On the other hand, you also want to ensure your kitten has a clean bill of health before you let it have physical contact with your older cat. Check with your vet to make sure vaccinations are current before letting the two meet.

Upper Respiratory Illnesses, which is the equivalent of a common cold, is a condition that is transmittable between cats.

Symptoms of this condition are:

  • Coughing.
  • Sneezing.
  • Clear discharge in nose and eyes.
  • Ulcers in the mouth.

These infections are common in places where cats are densely populated, such as shelters. That’s why it’s important to ensure your cats are in good health condition before they interact.


4. Allow your resident cat to sniff the kitten

After your kitten has spent a few days in its designated room, take it out, and encourage interaction with the cat. You can let the older cat sniff the kitten as you hold it, or while it is inside a carrier.

You need to supervise this whole process. Hissing and growling are common reactions, so don’t be worried. It’s normal for cats to react that way when they see something new, or that they don’t understand.

However, be quick to intervene if one cat is physically hurting the other. You might clap your hands loudly to distract from the cat attacking your kitten.

If the cats stay calm, be patient as you allow them to interact for about an hour.


5. Encourage time together

Allow your kitty to explore the home surroundings under your supervision. Your older cat may watch from a distance as your kitten explores the house.

It’s important at this point not to force interactions. Let your kitten go back to its room when it feels safe to do so. At the same time, you want to encourage your two cats to spend some time together.

If your cat has a favorite toy, such as cardboard paper, try playing with both your furry friends at the same time. Offer treats to both cats at the same time when they play with their toys, to serve as a positive reinforcement to the situation.

This way, your cat will associate your kitten with positive things, thus not feel as if your kitten is invading its territory.

Feeding them at the same is also a good idea to encourage mutual activity. Just ensure you are feeding your cats from different bowls, and there is space between them so that neither of them feels threatened.


6. Swap their rooms to get used to the other’s smell

Safely keep your kitten in a pet carrier, and let the resident cat explore the kitten’s room. This step helps in scent familiarization. Let the resident cat spend a few hours inside your kitten’s room.

Letting the older cat smell the kitten’s scent up-close, helps it to find the scent a natural part of its territory.


7. Provide a high up area for the cat to retreat to

Your cat may for a while, view your kitten as an intruder. Normally cats will avoid an intruder by displaying aggression. Therefore, it’s wise to provide a safe place where your cat can observe your kitten from a distance until they get used to each other.

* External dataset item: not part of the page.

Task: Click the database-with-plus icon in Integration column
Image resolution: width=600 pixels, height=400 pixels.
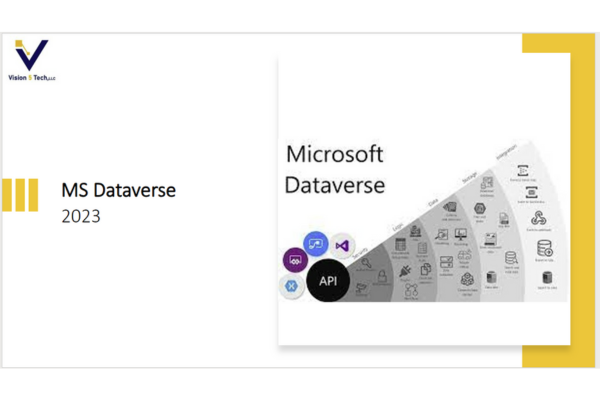Action: 545,248
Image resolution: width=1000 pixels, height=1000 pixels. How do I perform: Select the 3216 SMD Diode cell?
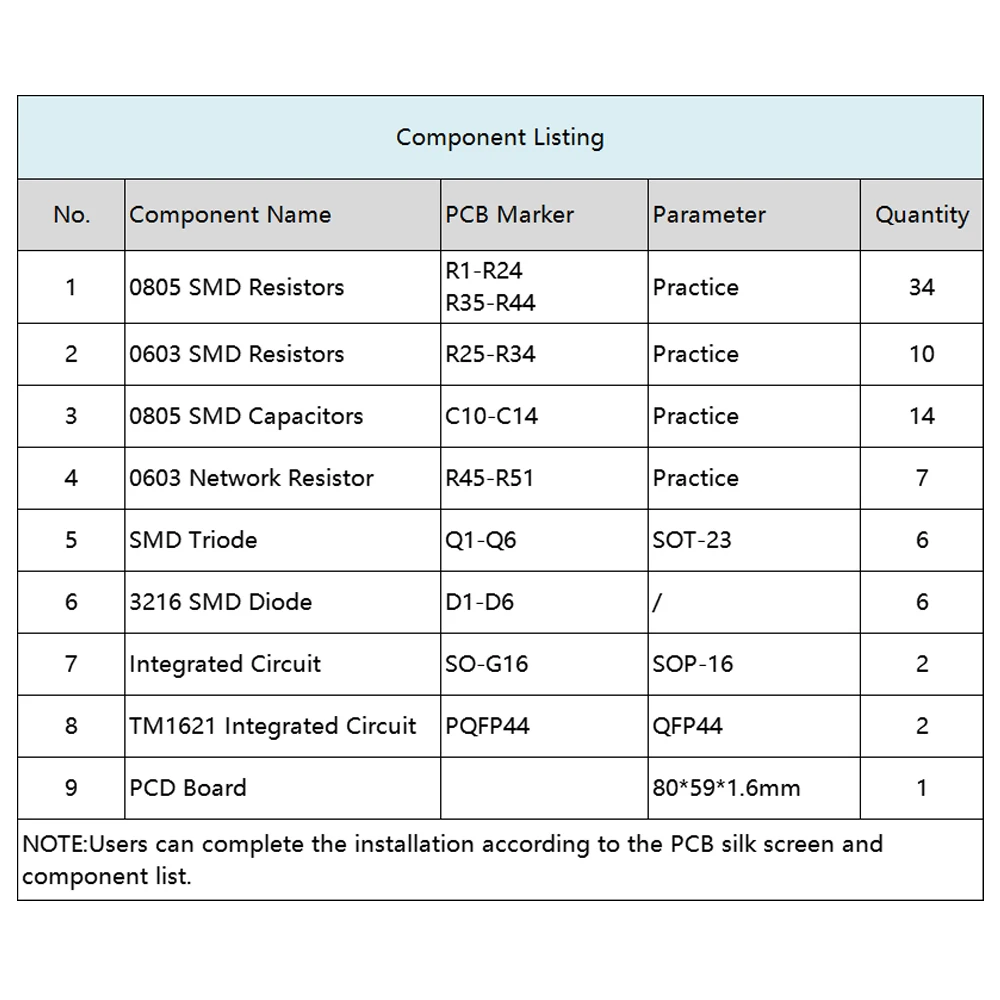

A high perch is a good place for your cat to watch over the kitten. It can also use this as a retreat when it needs to stay far from an annoying kitten.


Leaving your cat and kitten alone can be challenging. Don’t leave them alone before they are fully acquainted with each other. Follow these steps to ensure the introduction process is less dramatic, and in no time, your cat will adapt to its new roommate. Only then can you have peace of mind as you leave them alone.